◆ **Exercise data**
....

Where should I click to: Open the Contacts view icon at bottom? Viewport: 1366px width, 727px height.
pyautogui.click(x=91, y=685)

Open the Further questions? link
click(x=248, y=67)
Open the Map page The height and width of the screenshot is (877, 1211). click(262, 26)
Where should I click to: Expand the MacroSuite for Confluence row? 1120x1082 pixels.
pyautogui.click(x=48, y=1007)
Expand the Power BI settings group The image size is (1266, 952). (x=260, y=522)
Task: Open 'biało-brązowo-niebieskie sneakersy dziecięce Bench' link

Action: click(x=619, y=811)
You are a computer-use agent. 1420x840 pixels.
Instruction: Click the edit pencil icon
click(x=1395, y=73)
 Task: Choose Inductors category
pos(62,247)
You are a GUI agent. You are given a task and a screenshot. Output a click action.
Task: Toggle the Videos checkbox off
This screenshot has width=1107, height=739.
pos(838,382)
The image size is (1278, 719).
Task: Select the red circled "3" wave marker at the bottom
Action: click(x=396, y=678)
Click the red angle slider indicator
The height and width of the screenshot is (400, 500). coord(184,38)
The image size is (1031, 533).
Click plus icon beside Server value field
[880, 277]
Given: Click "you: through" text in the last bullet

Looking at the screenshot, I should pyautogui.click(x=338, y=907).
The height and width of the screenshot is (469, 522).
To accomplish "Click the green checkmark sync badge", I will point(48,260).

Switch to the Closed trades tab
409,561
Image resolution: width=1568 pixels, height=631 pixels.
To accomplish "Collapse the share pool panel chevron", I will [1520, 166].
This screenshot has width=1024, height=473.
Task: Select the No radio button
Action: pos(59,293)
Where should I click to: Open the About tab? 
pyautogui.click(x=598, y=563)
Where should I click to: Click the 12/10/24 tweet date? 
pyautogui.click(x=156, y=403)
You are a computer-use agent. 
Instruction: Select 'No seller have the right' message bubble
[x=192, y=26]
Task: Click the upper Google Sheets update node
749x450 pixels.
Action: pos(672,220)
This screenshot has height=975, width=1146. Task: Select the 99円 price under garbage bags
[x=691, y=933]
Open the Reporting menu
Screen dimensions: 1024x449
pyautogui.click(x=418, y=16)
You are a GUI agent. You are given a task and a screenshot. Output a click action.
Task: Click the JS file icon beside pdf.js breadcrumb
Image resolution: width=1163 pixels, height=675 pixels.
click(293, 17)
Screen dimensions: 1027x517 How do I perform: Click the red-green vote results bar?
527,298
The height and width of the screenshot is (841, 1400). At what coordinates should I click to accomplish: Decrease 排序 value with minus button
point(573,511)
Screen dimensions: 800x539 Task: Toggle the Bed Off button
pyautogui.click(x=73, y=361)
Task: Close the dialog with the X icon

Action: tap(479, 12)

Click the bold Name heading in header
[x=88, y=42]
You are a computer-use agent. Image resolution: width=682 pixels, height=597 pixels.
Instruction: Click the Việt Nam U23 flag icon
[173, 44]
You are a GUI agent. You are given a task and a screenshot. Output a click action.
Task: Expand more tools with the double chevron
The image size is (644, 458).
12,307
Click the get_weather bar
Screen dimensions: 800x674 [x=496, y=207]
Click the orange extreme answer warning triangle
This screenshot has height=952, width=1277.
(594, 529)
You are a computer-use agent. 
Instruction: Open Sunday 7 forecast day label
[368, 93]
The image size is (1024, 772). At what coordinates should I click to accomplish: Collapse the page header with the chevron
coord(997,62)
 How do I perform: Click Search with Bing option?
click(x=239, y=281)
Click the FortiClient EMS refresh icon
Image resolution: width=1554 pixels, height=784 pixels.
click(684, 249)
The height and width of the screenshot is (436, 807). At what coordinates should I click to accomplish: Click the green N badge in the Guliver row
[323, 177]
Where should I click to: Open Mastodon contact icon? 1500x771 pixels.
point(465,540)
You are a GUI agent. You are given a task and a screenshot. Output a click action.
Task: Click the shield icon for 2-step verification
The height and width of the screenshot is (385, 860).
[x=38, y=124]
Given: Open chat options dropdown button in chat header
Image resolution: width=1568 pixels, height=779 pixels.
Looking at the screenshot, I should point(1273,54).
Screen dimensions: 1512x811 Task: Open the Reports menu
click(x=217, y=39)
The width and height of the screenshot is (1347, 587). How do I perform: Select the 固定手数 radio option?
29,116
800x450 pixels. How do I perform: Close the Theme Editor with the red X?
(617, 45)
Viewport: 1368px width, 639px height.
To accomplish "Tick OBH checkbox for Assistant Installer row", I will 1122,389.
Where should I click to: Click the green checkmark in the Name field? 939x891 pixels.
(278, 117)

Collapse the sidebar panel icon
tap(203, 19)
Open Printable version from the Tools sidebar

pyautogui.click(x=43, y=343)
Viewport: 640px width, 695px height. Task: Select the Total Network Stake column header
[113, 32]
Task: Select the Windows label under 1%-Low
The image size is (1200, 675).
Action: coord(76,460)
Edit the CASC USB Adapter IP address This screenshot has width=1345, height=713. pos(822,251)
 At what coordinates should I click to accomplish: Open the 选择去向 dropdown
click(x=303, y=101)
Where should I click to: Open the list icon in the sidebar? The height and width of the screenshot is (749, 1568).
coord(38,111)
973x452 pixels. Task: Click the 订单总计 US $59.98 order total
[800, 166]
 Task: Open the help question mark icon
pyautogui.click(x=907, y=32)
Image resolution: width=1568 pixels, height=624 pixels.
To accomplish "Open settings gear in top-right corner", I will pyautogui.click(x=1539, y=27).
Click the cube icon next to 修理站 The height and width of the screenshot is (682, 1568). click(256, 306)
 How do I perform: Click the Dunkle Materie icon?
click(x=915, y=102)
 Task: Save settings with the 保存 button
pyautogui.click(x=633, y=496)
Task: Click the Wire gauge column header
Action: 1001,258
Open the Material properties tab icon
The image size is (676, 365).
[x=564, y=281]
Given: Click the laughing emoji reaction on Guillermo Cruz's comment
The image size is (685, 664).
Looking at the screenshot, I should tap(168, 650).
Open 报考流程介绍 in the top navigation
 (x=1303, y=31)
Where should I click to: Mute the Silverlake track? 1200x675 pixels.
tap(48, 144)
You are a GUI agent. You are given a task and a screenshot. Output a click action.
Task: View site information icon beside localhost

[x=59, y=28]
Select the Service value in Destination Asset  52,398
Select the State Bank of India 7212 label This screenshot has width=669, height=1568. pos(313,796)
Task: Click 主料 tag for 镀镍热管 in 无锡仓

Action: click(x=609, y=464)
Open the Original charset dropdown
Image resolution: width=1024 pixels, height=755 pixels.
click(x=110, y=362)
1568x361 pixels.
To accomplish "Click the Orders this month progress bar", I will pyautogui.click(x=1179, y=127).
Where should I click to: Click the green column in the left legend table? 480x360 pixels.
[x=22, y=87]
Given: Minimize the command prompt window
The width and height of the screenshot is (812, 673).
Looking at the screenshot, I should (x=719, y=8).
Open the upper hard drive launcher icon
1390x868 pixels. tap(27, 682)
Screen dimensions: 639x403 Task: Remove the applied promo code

....

◆ **Try it**
Each line above should be duplicated without any alteration.

◆ **Answer space**
Where should I click to: Open the Contacts view icon at bottom? Viewport: 1366px width, 727px height.
pyautogui.click(x=91, y=685)

Open the Further questions? link
click(x=248, y=67)
Open the Map page The height and width of the screenshot is (877, 1211). click(262, 26)
Where should I click to: Expand the MacroSuite for Confluence row? 1120x1082 pixels.
pyautogui.click(x=48, y=1007)
Expand the Power BI settings group The image size is (1266, 952). (x=260, y=522)
Task: Open 'biało-brązowo-niebieskie sneakersy dziecięce Bench' link

Action: click(x=619, y=811)
You are a computer-use agent. 1420x840 pixels.
Instruction: Click the edit pencil icon
click(x=1395, y=73)
 Task: Choose Inductors category
pos(62,247)
You are a GUI agent. You are given a task and a screenshot. Output a click action.
Task: Toggle the Videos checkbox off
This screenshot has width=1107, height=739.
pos(838,382)
The image size is (1278, 719).
Task: Select the red circled "3" wave marker at the bottom
Action: click(x=396, y=678)
Click the red angle slider indicator
The height and width of the screenshot is (400, 500). coord(184,38)
The image size is (1031, 533).
Click plus icon beside Server value field
[880, 277]
Given: Click "you: through" text in the last bullet

Looking at the screenshot, I should pyautogui.click(x=338, y=907).
The height and width of the screenshot is (469, 522).
To accomplish "Click the green checkmark sync badge", I will point(48,260).

Switch to the Closed trades tab
409,561
Image resolution: width=1568 pixels, height=631 pixels.
To accomplish "Collapse the share pool panel chevron", I will [1520, 166].
This screenshot has width=1024, height=473.
Task: Select the No radio button
Action: pos(59,293)
Where should I click to: Open the About tab? 
pyautogui.click(x=598, y=563)
Where should I click to: Click the 12/10/24 tweet date? 
pyautogui.click(x=156, y=403)
You are a computer-use agent. 
Instruction: Select 'No seller have the right' message bubble
[x=192, y=26]
Task: Click the upper Google Sheets update node
749x450 pixels.
Action: pos(672,220)
This screenshot has height=975, width=1146. Task: Select the 99円 price under garbage bags
[x=691, y=933]
Open the Reporting menu
Screen dimensions: 1024x449
pyautogui.click(x=418, y=16)
You are a GUI agent. You are given a task and a screenshot. Output a click action.
Task: Click the JS file icon beside pdf.js breadcrumb
Image resolution: width=1163 pixels, height=675 pixels.
click(293, 17)
Screen dimensions: 1027x517 How do I perform: Click the red-green vote results bar?
527,298
The height and width of the screenshot is (841, 1400). At what coordinates should I click to accomplish: Decrease 排序 value with minus button
point(573,511)
Screen dimensions: 800x539 Task: Toggle the Bed Off button
pyautogui.click(x=73, y=361)
Task: Close the dialog with the X icon

Action: tap(479, 12)

Click the bold Name heading in header
[x=88, y=42]
You are a computer-use agent. Image resolution: width=682 pixels, height=597 pixels.
Instruction: Click the Việt Nam U23 flag icon
[173, 44]
You are a GUI agent. You are given a task and a screenshot. Output a click action.
Task: Expand more tools with the double chevron
The image size is (644, 458).
12,307
Click the get_weather bar
Screen dimensions: 800x674 [x=496, y=207]
Click the orange extreme answer warning triangle
This screenshot has height=952, width=1277.
(594, 529)
You are a computer-use agent. 
Instruction: Open Sunday 7 forecast day label
[368, 93]
The image size is (1024, 772). At what coordinates should I click to accomplish: Collapse the page header with the chevron
coord(997,62)
 How do I perform: Click Search with Bing option?
click(x=239, y=281)
Click the FortiClient EMS refresh icon
Image resolution: width=1554 pixels, height=784 pixels.
click(684, 249)
The height and width of the screenshot is (436, 807). At what coordinates should I click to accomplish: Click the green N badge in the Guliver row
[323, 177]
Where should I click to: Open Mastodon contact icon? 1500x771 pixels.
point(465,540)
You are a GUI agent. You are given a task and a screenshot. Output a click action.
Task: Click the shield icon for 2-step verification
The height and width of the screenshot is (385, 860).
[x=38, y=124]
Given: Open chat options dropdown button in chat header
Image resolution: width=1568 pixels, height=779 pixels.
Looking at the screenshot, I should point(1273,54).
Screen dimensions: 1512x811 Task: Open the Reports menu
click(x=217, y=39)
The width and height of the screenshot is (1347, 587). How do I perform: Select the 固定手数 radio option?
29,116
800x450 pixels. How do I perform: Close the Theme Editor with the red X?
(617, 45)
Viewport: 1368px width, 639px height.
To accomplish "Tick OBH checkbox for Assistant Installer row", I will 1122,389.
Where should I click to: Click the green checkmark in the Name field? 939x891 pixels.
(278, 117)

Collapse the sidebar panel icon
tap(203, 19)
Open Printable version from the Tools sidebar

pyautogui.click(x=43, y=343)
Viewport: 640px width, 695px height. Task: Select the Total Network Stake column header
[113, 32]
Task: Select the Windows label under 1%-Low
The image size is (1200, 675).
Action: coord(76,460)
Edit the CASC USB Adapter IP address This screenshot has width=1345, height=713. pos(822,251)
 At what coordinates should I click to accomplish: Open the 选择去向 dropdown
click(x=303, y=101)
Where should I click to: Open the list icon in the sidebar? The height and width of the screenshot is (749, 1568).
coord(38,111)
973x452 pixels. Task: Click the 订单总计 US $59.98 order total
[800, 166]
 Task: Open the help question mark icon
pyautogui.click(x=907, y=32)
Image resolution: width=1568 pixels, height=624 pixels.
To accomplish "Open settings gear in top-right corner", I will pyautogui.click(x=1539, y=27).
Click the cube icon next to 修理站 The height and width of the screenshot is (682, 1568). click(256, 306)
 How do I perform: Click the Dunkle Materie icon?
click(x=915, y=102)
 Task: Save settings with the 保存 button
pyautogui.click(x=633, y=496)
Task: Click the Wire gauge column header
Action: 1001,258
Open the Material properties tab icon
The image size is (676, 365).
[x=564, y=281]
Given: Click the laughing emoji reaction on Guillermo Cruz's comment
The image size is (685, 664).
Looking at the screenshot, I should tap(168, 650).
Open 报考流程介绍 in the top navigation
 (x=1303, y=31)
Where should I click to: Mute the Silverlake track? 1200x675 pixels.
tap(48, 144)
You are a GUI agent. You are given a task and a screenshot. Output a click action.
Task: View site information icon beside localhost

[x=59, y=28]
Select the Service value in Destination Asset  52,398
Select the State Bank of India 7212 label This screenshot has width=669, height=1568. pos(313,796)
Task: Click 主料 tag for 镀镍热管 in 无锡仓

Action: click(x=609, y=464)
Open the Original charset dropdown
Image resolution: width=1024 pixels, height=755 pixels.
click(x=110, y=362)
1568x361 pixels.
To accomplish "Click the Orders this month progress bar", I will pyautogui.click(x=1179, y=127).
Where should I click to: Click the green column in the left legend table? 480x360 pixels.
[x=22, y=87]
Given: Minimize the command prompt window
The width and height of the screenshot is (812, 673).
Looking at the screenshot, I should (x=719, y=8).
Open the upper hard drive launcher icon
1390x868 pixels. tap(27, 682)
Screen dimensions: 639x403 Task: Remove the applied promo code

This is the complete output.